This afternoon I met a friend for coffee, preceded by a walk in Victoria Park which is in process of bursting into daffodil yellow, the trees and shrubs showing buds equally impatient with Spring, and bursting with the promise of newly green leaves. Coffee followed, and a longish conversation about many things we've had in common for many a year.
Then came the sacramental moment. One of our Iranian friends who has been given permission to stay following a successful asylum application has opened a dry cleaning and tailoring business just down from the coffee shop. We went in to say hello, and along with the never far away smile, and before the conversation, he dipped beneath the counter and came up with a big box of not quite finished ferrero rochers!
As we munched happily, talking and catching up about how business was going, I was aware of this man's long journey, his almost two years amongst us, and the recent reunion with his wife and family who have joined him to make a new life here. And yes, it was a grace moment, sanctified by a fellowship deeper than words and signified by the simple act of eating and laughing together.
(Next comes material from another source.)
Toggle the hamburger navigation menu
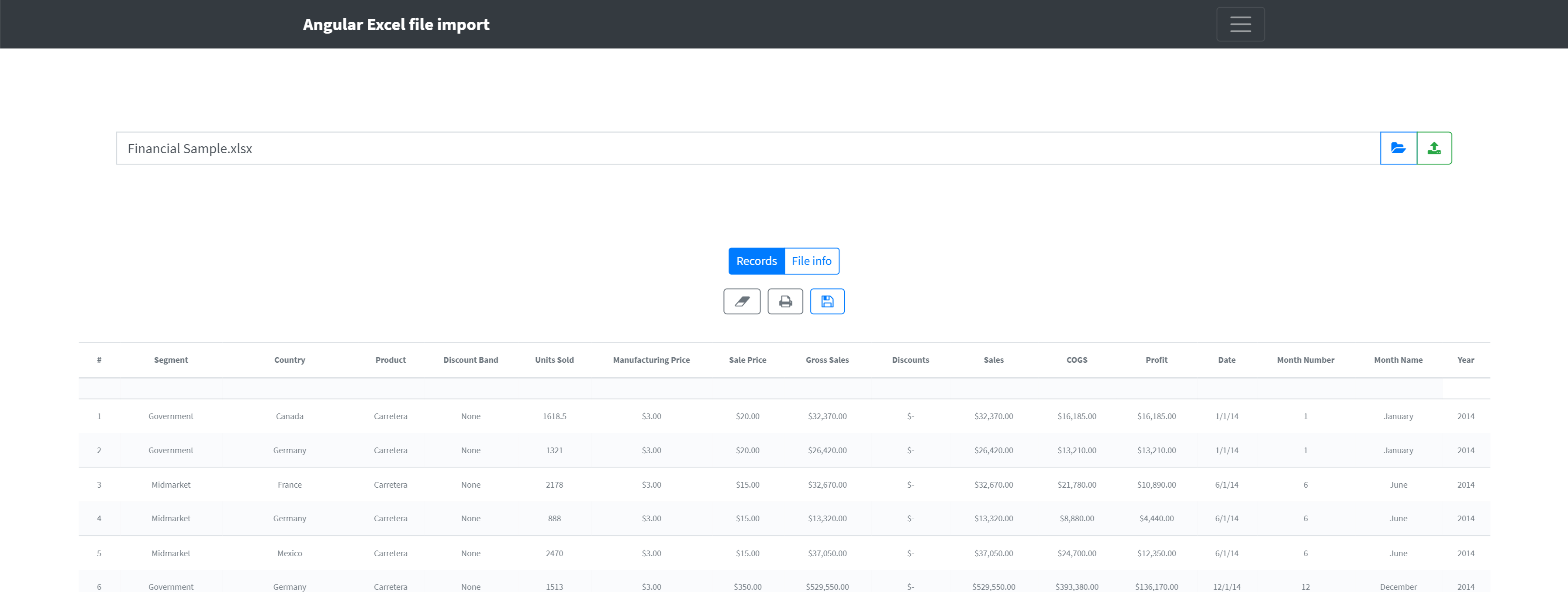1568x592 pixels. [1240, 24]
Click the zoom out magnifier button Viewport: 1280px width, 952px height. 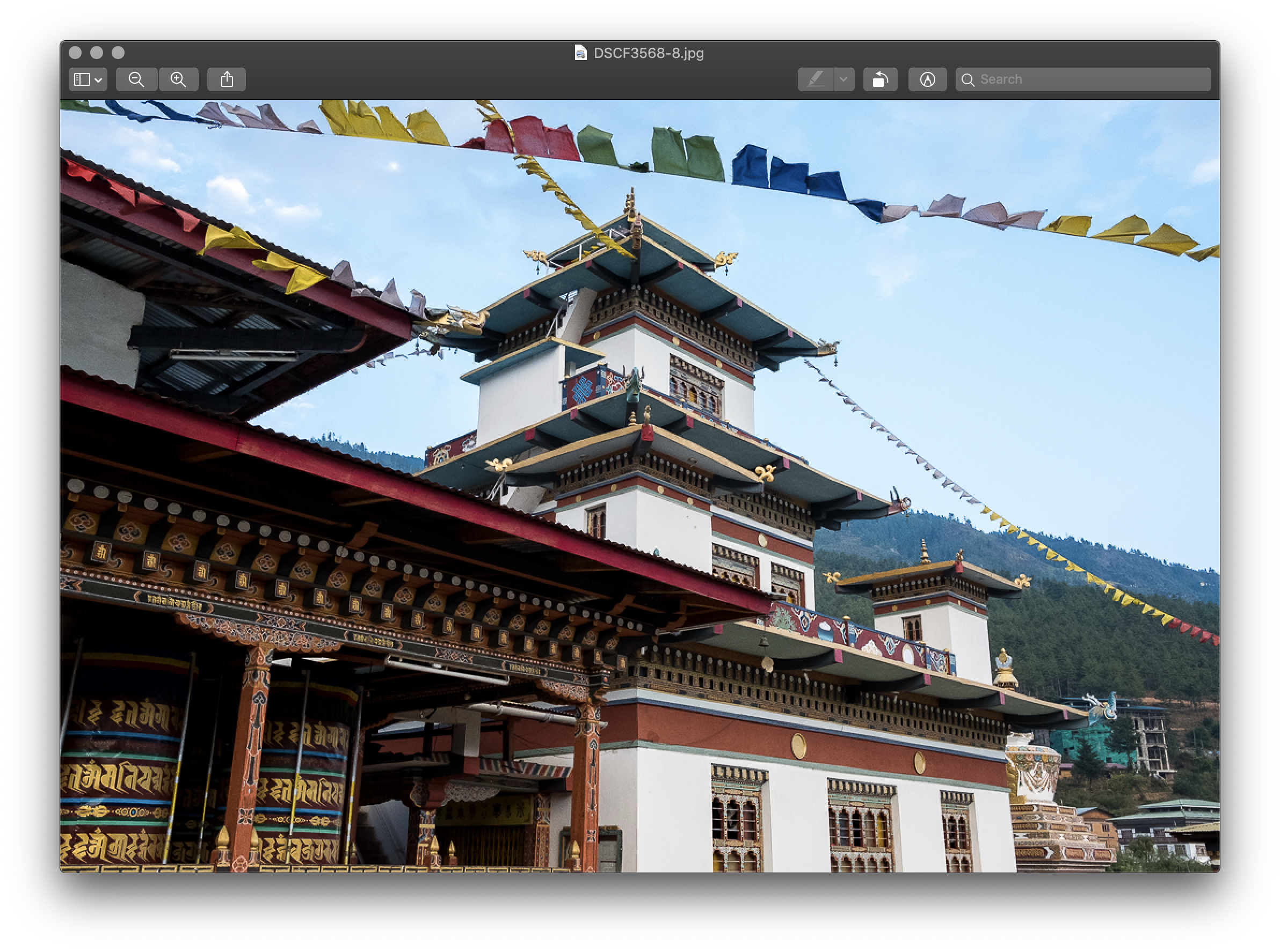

All of us who have involvement with people seeking asylum know perfectly well the complexities and ambiguities of the system, the pressures on Government and the human cost to those caught up in circumstances they didn't create. To support and accompany people through all this is a ministry to which our church has been called and to which it has responded with generosity, imagination, hard work, faithful prayer and the full realisation that, while it is more blessed to give than to receive, most of the time we receive as much, if not more, than we give. That's how grace works.